2023年3月7日。左脳の出血の後遺症が出た87歳の母親の意思を確認するために、筑紫拓子さん(仮名・50代)さんは仕事の休みの日に夫婦で面会に行くと、看護師に母親を談話室に連れてきてもらった。

車椅子の母親は筑紫さんと夫を見つけて「ああ」と小さい声を出した。

「お母さん、退院してからのことなんだけど、うちに来ない? 私たちと暮らそう」

筑紫さんがそう言うと、母親はすぐに深く頷いた。

「お母さん、ずっとだよ? ずっと私たちと暮らすんだよ? いい?」

この言葉には、もう自分が建てた家には戻れないという意味も含まれていたが、母親はもう一度しっかりと頷いた。

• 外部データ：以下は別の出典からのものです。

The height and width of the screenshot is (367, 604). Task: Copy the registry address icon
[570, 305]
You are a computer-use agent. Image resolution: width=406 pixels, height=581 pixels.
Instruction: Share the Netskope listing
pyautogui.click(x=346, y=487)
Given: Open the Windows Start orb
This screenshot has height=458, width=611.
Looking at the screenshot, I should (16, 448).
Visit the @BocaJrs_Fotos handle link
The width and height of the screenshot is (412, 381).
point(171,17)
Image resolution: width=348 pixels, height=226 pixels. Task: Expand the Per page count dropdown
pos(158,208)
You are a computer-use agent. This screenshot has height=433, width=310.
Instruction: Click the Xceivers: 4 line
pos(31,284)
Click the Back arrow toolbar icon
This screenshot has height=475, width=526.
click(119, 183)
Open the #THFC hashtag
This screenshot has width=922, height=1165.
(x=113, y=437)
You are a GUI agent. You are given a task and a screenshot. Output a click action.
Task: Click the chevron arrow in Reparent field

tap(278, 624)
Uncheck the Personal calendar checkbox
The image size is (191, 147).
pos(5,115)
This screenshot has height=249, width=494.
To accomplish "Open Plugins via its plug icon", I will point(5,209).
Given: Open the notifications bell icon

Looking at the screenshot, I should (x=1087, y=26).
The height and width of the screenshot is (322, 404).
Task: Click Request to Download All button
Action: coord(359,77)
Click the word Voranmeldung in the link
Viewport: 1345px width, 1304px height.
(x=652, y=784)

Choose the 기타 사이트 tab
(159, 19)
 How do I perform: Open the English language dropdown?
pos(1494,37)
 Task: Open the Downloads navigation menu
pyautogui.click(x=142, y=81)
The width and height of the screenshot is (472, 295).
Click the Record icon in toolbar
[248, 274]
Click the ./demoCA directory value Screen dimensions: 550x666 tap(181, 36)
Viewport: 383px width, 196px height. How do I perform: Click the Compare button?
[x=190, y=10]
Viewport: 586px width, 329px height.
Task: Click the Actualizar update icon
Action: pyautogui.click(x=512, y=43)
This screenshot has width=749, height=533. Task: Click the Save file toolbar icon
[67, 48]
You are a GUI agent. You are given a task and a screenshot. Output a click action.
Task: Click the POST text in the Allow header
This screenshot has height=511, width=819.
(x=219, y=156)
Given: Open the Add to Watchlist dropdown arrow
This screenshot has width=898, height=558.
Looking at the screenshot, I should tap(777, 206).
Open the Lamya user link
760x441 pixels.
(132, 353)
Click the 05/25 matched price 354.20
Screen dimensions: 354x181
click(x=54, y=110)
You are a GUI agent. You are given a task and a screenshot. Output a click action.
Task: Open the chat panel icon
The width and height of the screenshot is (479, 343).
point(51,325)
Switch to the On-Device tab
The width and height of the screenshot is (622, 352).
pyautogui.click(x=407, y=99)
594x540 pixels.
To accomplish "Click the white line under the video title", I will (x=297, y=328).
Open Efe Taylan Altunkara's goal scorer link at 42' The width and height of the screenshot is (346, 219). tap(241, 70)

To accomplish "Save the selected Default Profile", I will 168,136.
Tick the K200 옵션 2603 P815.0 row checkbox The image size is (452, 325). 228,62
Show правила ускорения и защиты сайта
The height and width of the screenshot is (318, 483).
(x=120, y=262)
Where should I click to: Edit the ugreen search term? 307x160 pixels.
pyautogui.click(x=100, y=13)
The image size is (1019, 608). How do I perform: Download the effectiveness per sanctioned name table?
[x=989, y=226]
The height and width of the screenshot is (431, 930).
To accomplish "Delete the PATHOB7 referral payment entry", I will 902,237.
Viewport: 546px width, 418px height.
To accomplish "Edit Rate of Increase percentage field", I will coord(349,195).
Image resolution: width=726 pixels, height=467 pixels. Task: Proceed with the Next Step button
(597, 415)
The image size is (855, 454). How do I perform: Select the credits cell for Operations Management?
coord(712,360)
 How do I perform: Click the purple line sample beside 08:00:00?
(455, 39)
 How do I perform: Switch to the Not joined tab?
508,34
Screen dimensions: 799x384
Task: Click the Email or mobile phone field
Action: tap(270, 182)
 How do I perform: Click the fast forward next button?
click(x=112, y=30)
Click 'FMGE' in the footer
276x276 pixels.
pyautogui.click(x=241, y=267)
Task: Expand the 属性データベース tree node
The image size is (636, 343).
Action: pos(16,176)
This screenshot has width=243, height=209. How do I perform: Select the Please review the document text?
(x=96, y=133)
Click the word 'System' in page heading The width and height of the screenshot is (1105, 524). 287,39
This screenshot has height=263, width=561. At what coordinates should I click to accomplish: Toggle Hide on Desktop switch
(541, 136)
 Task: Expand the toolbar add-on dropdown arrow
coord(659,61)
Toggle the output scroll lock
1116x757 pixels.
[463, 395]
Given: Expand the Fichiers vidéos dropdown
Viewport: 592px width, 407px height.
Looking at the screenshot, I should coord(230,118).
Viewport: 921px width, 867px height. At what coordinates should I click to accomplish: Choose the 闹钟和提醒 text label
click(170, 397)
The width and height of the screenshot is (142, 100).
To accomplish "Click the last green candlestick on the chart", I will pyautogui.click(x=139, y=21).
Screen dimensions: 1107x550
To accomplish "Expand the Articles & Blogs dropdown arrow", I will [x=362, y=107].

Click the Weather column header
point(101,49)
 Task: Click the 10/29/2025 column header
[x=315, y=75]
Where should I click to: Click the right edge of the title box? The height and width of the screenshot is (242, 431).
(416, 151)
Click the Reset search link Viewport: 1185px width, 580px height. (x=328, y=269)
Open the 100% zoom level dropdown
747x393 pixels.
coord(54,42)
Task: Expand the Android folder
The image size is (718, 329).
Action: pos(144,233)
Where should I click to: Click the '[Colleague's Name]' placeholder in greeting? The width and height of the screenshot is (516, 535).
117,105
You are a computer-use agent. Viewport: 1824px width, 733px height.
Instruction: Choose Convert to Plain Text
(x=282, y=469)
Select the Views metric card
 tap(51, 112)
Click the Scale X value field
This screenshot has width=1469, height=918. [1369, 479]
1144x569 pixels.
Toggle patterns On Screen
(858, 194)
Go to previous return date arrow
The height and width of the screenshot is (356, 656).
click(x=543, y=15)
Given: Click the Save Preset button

そしてテーブルの向かい側に座っていた夫に向かって「あう、あう……」と懸命に何かを言おうとした。おそらく「私が行ってもいいの?」と聞いているのだろう。

母親の言いたいことを察した夫が、

「お義母さん、僕たちと一緒に暮らしましょう」

と言うと、母親はほっとしたような表情を見せ、「うれしい」と言った。

「私たちが仕事の日は、施設にお世話になるけどいい?」

と聞くと、母親はまたゆっくりと頷いた。

「お母さん、ありがとう! 私もうれしいよ」

と筑紫さんが言うと母親は、「とにかく早く」とはっきりと言って泣き出した。痩せた母親の肩を抱き、筑紫さんも泣いた。言いよどむことなく、明確に「早く」と言った母親の表情には、目に見えない切迫感や何かから逃れたいといった感情があるようにも見受けられた。